Mr. McDuffy gets nice piano solo on the hard bop blues "Rollin' Along" and a briefer outing on the low-down slow blues "Soft Shoulders," but otherwise the sides are Schoolboy all the way. Singer Clyde Wright, on his second and last session for the label, does his Andrew Tibbs impression on "I May Be Down," which features spirited riffing and a heated solo by the leader.
The session data for 1951 confirm that the label didn't record again for 5 or 6 months, and didn't use Union musicians again for 8 months. Apparently the revocation went into effect toward the end of July. Art Sheridan, his phantom frontman "Chandler," and Chance Records would remain on the Union's "unfair practices" list for the rest of the company's history. Sheridan kept his status of persona non grata with Musicians Union Local 208 long after Chance had closed its doors.
Knowing that Chance wouldn't be back until the fall, maybe wouldn't be back at all, Schoolboy Porter joined Lionel Hampton's big band for a spell. In the fall of 1951 he replaced R&B honker Morris Lane, who had gone off to form his own band. This must have been on an emergency basis; according to a 1958 item in the Chicago Defender, Porter had to learn the band's entire book on short notice, with few opportunities for rehearsal.
Matrix | Artist | Title | Release Number | Recording Date | Release Date |
*U-1951 | Henry Green | Storm thru Mississippi [Storm thru Tupelo] |
Chance 1109 | June 5, 1951 | 1951 |
*U-1952 | Henry Green | Strange Things [Strange Things Happening] |
Chance 1109 | June 5, 1951 | 1951 |
*U1953 | Henry Green | Jesus Is Going to Make Up | unissued | June 5, 1951 | |
*U1954 | Henry Green | No Need to Run | unissued | June 5, 1951 | |
*U1965 | Schoolboy Porter and his School Boys | Soft Shoulders [School's Blues] |
Chance 1114 | July 25, 1951 | April 1952 |
*U1966 | Schoolboy Porter and his School Boys | Rollin' Along [Tojo's Boogie] |
Chance 1114 | July 25, 1951 | April 1952 |
*U-1966B | Schoolboy Porter and the Chanceteers | J. Porter, tenor sax; Dungy, bass; Vacirco, drums; Hoyle, trumpet; McDuffy, piano; Peterson, baritone sax | Top Hat [Question Mark] |
Chance 1111 | July 25, 1951 | October 1951 |
*U1967 | Schoolboy Porter and the Chanceteers | J. Porter, tenor sax; Dungy, bass; Vacirco, drums; Hoyle, trumpet; McDuffy, piano; Peterson, baritone sax | Stairway to the Stars | Chance 1111 | July 25, 1951 | October 1951 |
*U-1968 | School Boy Porter and his Schoolboys | Sentimental Journey | Chance 1117 | July 25, 1951 | August 1952 |
*U1969 | Clyde Wright and The Chanceteers | I May Be Down | Chance 1112 | July 25, 1951 | March 1952 |
*U-1970 | School Boy Porter and his Schoolboys | Fire Dome [Land of the Misch.] |
Chance 1117 | July 25, 1951 | August 1952 |
It's unclear to us now, but around January 1952, after several months of no recordings, Chance may have slid temporarily into dormancy. Chance finally started getting serious attention from the trades in late February 1952, but the publicity that followed usually made it look like a new company. Maybe it was a new company, from Art Sheridan's point of view; Chandler's ghost was exorcised at last.
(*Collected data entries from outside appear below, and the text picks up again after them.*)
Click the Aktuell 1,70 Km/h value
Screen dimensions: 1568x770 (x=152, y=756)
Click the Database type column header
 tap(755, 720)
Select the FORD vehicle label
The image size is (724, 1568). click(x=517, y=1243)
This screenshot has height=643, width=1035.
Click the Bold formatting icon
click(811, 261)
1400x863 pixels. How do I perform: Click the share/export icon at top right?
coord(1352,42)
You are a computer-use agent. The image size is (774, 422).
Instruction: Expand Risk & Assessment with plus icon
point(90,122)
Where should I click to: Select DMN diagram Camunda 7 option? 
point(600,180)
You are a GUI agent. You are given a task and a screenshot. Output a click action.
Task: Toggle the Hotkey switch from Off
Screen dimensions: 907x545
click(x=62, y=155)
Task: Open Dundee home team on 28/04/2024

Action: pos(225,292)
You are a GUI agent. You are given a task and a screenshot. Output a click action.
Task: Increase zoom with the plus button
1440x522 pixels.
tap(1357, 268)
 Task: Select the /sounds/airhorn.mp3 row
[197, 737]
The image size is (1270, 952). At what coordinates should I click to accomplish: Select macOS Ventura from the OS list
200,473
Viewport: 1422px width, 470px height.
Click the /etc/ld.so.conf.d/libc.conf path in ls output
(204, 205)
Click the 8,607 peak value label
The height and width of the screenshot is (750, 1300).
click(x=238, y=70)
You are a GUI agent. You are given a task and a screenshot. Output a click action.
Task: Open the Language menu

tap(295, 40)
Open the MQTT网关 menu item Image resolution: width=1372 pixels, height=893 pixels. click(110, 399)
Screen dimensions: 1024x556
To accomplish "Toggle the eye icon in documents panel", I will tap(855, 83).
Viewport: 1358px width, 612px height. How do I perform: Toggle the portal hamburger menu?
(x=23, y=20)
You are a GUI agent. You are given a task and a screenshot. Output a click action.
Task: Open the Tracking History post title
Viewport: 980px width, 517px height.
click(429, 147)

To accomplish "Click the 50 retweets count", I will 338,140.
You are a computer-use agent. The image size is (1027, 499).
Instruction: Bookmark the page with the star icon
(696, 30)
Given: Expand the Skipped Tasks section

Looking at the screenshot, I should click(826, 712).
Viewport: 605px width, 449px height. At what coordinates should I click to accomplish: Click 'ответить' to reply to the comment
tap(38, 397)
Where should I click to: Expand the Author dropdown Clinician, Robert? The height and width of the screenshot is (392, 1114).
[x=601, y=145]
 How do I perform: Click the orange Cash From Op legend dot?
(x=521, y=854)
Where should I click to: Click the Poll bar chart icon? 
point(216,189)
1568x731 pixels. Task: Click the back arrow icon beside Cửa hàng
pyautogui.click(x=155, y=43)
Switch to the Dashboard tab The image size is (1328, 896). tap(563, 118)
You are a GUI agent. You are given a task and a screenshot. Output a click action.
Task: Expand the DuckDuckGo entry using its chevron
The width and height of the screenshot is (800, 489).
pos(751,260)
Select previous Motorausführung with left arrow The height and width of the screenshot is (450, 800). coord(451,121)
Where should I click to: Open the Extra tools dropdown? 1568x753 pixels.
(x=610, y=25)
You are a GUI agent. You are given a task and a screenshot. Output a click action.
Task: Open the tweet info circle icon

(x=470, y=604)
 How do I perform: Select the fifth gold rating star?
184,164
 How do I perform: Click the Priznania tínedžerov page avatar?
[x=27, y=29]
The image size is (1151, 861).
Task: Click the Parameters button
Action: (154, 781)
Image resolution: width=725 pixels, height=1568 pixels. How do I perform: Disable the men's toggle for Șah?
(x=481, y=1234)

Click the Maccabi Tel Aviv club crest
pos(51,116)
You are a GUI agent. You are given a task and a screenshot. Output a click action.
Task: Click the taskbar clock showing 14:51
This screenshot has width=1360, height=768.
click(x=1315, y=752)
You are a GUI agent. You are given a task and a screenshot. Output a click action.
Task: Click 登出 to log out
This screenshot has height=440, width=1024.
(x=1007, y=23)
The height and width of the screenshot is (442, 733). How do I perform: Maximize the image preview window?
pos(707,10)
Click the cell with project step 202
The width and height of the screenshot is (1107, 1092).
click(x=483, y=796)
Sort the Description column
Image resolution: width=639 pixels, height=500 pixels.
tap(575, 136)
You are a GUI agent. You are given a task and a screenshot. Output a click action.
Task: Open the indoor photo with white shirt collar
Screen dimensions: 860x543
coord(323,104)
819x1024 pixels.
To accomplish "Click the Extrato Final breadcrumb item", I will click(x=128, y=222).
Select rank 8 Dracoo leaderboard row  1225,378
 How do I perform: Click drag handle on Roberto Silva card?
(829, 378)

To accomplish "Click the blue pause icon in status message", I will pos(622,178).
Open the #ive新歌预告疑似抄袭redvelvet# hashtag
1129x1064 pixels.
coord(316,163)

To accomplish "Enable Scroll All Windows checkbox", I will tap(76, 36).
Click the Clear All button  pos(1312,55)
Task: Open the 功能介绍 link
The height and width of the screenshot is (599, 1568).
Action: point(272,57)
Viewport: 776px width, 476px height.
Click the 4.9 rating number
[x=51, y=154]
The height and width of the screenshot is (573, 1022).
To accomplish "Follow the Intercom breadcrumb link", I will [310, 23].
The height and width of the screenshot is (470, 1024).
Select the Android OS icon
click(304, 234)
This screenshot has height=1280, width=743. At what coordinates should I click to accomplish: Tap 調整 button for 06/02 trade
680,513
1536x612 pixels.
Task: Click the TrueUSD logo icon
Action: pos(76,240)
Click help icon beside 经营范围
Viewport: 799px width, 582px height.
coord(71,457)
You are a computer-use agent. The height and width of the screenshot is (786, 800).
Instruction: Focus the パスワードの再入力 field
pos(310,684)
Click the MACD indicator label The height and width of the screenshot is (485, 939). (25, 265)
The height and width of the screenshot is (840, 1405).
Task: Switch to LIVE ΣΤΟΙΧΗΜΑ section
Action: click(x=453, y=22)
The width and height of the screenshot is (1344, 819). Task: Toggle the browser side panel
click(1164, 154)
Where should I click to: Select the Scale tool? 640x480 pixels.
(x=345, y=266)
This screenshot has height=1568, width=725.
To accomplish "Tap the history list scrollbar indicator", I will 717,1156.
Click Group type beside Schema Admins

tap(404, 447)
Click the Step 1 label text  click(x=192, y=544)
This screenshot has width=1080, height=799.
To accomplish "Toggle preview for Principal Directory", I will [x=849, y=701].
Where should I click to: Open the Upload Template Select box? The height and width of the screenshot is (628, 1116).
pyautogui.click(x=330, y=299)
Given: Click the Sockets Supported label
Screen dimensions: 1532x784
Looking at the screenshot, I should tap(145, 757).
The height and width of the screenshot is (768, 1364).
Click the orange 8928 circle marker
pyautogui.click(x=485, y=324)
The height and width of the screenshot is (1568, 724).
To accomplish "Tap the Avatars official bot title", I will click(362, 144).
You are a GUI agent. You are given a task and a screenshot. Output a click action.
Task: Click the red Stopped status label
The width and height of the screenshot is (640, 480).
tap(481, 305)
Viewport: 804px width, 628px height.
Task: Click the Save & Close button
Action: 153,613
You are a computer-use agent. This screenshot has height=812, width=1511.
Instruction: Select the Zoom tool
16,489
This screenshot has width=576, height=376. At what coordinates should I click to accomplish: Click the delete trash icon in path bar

In the first four months of 1952, studio activity concentrated on gospel acts—the Heavenly Wonders, Southern Clouds, Golden Tones, and Naomi Baker—for a new 5000 series. We know little about these performers. There was a pragmatic rationale for the change of genre: a record company did not need permission from the Musicians Union to record gospel singers. Not until 1956 would Local 208 begin cracking down on the non-Union keyboard players who often played on gospel sessions, and even then the vocalists were under no obligation to join.
Except that they probably sang unaccompanied, we can say nothing about the Heavenly Wonders, because their sides have never seen release. Hayes and Laughton can only cry "No details."
Could the Golden Tones have been the same group that appeared at the Rhumboogie Café (on a bill headlined by Dinah Washington) in April 1946? Almost certainly not—at least 8 different gospel groups that have left traces on record were called the Golden Tones.
According to Hayes and Laughton, this group of Golden Tones, making its first trip to a studio, consisted of Robert Barner, James Trusk, and Robert Fitzpatrick, all singing lead at various times, with accompaniment by Loy Oliver, tenor, Wilbert Webster, baritone, and George Taylor, bass. The group was perfect for a company in trouble with the Union because it performed a capella. Norman McQueen was a DJ, then in his 50s, who had sung in a gospel group when he was younger. He thought he could help the Golden Tones, all much younger, improve their style, which he considered too smooth. He lined up the Chance session and directed the group at the session, also taking a tenor lead on "God Is Love." Despite the strong performances on Chance 5000, the group did not record again for nearly a decade. A later, smaller edition of the group, featuring James Trusk and Loy Oliver, recorded four sides for St. Lawrence in 1965 and a couple more for Halo in 1965 or 1966; these included accompaniment on the organ and a rhythm section.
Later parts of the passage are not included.